A month ago, Donald Trump told The Washington Post that he was nearly finished with an Obamacare replacement plan that would achieve “insurance for everybody” and leave people “beautifully covered.” He demurred on the details, saying he was waiting for the confirmation of Tom Price, his nominee for secretary of health and human services. For a time, Price’s nomination seemed to be in peril: As a member of Congress, he had not only written laws affecting the very health-care firms that were handsomely growing his stock portfolio; he also received a sweetheart discount on some shares in an Australian biotech firm—and lied about it during his confirmation hearings. Republicans were so appalled by this behavior that they voted unanimously to confirm him.
Now that Price’s conflicts of interest are ancient history and the country has an HHS secretary, Trump’s terrific, beautiful health plan is surely—like its counterpart from the GOP Congress—only days away. But in the meantime, even without a full repeal of the ACA or comprehensive new law in its place, Secretary Price can set to work remaking parts of the world that Obamacare helped to create.
One example, closely studied by health-care wonks, is the Center for Medicare and Medicaid Innovation (CMMI), established through Obamacare and funded with $10 billion for its first decade. The CMMI, intended to steer Medicare and Medicaid to lower payment costs and improved outcomes, has already awarded hundreds of millions of dollars in grants to states where pilot programs are being tested for complicated and expensive care situations. In Wisconsin, for instance, it has funded the creation of coordinated care teams for child patients with complex medical needs. Such children not only have expensive bills and high hospital readmission rates; their families are tasked with navigating a sometimes dizzying array of providers in multiple settings. A study of Wisconsin’s coordinated care program showed that costs and inpatient hospital days had fallen by more than half, while parents reported better satisfaction and health outcomes for their children. In the long run, the federal government can encourage wider adoption of the most successful pilot programs at the state level, simultaneously improving care for patients and reducing spending.
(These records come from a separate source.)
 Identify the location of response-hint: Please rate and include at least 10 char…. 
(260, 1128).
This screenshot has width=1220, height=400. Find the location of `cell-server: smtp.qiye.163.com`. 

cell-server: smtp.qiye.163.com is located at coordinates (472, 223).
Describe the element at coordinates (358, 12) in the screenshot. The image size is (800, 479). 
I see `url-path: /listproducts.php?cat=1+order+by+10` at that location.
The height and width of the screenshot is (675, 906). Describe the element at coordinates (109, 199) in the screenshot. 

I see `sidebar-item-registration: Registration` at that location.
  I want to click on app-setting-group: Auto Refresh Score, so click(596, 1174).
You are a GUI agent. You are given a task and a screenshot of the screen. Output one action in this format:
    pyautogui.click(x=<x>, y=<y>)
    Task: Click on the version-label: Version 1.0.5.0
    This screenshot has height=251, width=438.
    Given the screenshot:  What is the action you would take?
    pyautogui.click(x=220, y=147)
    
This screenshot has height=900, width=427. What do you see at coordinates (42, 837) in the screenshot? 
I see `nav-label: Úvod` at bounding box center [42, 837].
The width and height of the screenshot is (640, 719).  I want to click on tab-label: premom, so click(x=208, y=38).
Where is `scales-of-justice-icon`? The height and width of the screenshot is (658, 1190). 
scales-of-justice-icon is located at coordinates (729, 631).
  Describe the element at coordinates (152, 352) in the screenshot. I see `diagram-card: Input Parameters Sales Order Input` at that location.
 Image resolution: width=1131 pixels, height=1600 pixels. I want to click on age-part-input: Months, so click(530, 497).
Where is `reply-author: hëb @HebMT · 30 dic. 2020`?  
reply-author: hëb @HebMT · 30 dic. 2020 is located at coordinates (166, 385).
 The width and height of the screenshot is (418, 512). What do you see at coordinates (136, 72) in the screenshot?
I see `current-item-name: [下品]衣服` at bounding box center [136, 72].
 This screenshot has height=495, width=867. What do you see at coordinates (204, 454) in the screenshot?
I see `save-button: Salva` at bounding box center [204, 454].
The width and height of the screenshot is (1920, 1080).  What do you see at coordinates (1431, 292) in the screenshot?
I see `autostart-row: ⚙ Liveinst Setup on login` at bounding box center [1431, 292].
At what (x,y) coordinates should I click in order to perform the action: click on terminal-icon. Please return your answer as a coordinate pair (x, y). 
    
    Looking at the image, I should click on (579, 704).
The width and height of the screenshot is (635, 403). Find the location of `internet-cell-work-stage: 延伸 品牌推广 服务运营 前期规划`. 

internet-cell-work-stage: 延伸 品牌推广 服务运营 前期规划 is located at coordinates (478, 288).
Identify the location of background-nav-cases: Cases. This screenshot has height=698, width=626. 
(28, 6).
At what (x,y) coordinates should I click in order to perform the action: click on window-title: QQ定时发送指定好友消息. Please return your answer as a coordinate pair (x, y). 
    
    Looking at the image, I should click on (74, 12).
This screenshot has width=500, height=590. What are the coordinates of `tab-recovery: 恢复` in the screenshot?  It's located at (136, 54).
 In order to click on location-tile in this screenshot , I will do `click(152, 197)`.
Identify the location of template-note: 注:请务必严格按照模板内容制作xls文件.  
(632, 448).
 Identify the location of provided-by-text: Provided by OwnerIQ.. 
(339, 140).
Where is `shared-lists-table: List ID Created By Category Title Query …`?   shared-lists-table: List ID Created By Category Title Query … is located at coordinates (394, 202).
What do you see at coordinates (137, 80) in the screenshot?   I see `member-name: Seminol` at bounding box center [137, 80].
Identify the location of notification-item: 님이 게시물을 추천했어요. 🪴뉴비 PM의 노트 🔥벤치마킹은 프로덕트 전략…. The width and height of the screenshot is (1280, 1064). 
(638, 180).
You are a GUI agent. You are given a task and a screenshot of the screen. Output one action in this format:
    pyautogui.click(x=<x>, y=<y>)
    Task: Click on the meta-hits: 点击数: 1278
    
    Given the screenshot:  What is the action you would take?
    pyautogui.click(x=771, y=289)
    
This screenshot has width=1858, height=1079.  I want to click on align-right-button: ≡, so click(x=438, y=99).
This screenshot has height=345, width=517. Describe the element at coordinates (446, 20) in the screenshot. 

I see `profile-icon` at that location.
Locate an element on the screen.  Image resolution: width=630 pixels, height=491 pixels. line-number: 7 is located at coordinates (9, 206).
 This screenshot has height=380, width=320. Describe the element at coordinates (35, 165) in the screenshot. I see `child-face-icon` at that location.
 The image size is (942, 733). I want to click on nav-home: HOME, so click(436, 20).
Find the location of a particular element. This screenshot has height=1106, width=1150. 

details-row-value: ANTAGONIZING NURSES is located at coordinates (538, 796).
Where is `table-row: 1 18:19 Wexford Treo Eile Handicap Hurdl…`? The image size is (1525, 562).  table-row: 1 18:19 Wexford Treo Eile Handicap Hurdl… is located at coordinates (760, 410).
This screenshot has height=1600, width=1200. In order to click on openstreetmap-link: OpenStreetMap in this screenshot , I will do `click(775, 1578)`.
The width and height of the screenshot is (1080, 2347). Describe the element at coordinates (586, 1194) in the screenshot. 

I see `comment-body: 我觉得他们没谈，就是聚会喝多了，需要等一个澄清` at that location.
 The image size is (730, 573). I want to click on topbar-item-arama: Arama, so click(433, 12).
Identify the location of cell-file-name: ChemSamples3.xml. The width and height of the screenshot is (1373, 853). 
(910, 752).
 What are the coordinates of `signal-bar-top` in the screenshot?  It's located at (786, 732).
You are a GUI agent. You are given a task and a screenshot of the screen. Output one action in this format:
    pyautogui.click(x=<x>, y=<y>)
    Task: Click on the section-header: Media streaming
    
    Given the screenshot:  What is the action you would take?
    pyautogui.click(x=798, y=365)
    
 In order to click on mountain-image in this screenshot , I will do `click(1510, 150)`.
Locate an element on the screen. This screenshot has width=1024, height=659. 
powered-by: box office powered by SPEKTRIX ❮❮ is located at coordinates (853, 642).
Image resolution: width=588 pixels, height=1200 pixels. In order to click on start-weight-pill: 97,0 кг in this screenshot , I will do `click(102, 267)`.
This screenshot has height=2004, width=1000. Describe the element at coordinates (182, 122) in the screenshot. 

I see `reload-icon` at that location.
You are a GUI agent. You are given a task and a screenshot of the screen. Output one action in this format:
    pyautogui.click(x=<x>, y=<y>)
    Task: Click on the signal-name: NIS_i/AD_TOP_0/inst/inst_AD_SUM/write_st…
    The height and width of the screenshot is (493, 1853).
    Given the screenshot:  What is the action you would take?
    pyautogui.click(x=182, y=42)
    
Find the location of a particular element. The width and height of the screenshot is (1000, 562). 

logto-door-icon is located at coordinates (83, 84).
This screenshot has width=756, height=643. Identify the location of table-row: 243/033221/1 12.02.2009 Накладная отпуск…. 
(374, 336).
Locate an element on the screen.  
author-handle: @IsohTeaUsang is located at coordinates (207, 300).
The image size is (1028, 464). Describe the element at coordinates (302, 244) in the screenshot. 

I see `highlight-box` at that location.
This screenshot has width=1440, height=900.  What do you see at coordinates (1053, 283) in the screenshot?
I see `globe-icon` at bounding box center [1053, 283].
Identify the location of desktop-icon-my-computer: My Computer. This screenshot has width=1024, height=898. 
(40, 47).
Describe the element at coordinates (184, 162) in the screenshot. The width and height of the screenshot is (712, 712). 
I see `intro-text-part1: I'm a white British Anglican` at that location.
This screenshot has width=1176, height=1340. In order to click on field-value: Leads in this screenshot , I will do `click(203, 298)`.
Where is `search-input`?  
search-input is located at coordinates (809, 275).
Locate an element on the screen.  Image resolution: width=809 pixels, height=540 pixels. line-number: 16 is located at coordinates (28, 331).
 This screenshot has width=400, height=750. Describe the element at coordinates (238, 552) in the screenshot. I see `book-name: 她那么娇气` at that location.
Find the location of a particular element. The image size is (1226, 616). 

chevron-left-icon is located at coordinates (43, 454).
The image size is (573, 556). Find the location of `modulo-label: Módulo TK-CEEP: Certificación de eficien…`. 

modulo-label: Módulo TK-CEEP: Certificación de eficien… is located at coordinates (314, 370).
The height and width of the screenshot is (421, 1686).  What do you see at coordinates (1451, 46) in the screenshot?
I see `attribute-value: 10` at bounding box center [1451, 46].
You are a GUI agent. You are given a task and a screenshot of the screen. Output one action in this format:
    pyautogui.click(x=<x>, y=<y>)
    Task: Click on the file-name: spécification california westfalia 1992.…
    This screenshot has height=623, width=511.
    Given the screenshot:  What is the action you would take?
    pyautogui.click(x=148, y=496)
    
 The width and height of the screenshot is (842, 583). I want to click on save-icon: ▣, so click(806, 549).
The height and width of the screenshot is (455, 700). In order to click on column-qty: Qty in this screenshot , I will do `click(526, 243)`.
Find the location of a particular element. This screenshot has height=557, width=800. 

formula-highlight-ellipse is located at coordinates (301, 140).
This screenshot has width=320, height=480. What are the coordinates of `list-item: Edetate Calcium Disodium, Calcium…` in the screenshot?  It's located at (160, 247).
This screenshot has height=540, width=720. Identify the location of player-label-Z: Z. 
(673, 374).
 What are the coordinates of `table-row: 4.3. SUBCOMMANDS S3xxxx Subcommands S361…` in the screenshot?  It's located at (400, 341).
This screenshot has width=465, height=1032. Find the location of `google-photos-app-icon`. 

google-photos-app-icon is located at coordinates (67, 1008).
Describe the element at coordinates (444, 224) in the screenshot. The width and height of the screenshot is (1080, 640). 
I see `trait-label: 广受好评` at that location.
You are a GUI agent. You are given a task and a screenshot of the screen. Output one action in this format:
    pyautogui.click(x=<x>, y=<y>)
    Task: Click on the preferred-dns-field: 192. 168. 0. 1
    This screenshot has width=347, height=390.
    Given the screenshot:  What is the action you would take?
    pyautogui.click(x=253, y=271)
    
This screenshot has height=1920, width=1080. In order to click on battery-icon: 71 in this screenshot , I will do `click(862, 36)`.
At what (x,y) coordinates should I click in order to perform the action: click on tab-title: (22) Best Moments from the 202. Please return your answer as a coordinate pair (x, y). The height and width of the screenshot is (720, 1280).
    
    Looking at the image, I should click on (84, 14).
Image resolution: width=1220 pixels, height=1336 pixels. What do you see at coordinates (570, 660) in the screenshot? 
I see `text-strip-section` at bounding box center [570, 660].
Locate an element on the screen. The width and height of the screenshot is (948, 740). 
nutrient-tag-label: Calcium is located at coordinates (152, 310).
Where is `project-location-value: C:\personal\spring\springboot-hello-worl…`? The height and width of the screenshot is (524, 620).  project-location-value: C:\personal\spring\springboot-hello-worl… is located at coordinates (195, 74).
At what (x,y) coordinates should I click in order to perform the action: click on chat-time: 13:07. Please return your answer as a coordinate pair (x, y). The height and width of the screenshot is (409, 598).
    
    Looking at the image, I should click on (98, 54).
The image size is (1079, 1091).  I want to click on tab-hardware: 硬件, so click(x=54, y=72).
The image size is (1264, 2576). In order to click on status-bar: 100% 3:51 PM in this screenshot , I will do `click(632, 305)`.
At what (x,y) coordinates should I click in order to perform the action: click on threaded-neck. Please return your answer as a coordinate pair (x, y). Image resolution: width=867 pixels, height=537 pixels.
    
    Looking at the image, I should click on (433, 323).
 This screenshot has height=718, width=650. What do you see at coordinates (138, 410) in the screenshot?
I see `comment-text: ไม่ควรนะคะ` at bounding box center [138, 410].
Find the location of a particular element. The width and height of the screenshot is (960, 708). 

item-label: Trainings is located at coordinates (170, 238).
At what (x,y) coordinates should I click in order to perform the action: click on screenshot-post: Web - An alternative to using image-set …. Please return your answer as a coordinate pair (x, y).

Secretary Price has been critical of the CMMI, and a 2015 Republican bill in the House proposed defunding all of its remaining budget—which would cut off the promising work the Center has done so far, prevent the broader implementation of improvements in the future, and increase health-care spending by tens of billions of dollars. Even short of that drastic defunding measure, the Center’s effectiveness can still be hampered if the secretary chooses to scale back ongoing projects or declines to exercise his authority to require health-care providers to participate in its experiments. Expect Price to do just that.
The high legislative drama surrounding ACA repeal has captured the bulk of attention in debates over health care. That’s understandable, but even if the GOP Congress proves unable to coordinate a repeal effort, it can still do long-term damage to the law. And this is not only a question about spending: In the long run, budgetary questions about costs become political debates about coverage. Failures to improve health-care outcomes and lower costs today become the excuse to cut care and slash programs tomorrow. The Congressional Budget Office recently projected that even with 20 million more Americans covered by the ACA, health spending is still more than $600 billion below what it would have been in a world without Obamacare. Part of that policy success is due, as a recent report from the Center on Budget and Policy Priorities puts it, to “structural changes” in the health-care system created by the law’s “incentives to improve efficiency and quality.” CMMI has been part of those changes, and the quiet undermining of its mission will harm health care for Americans—both today and in the long run—whether repeal proceeds or not.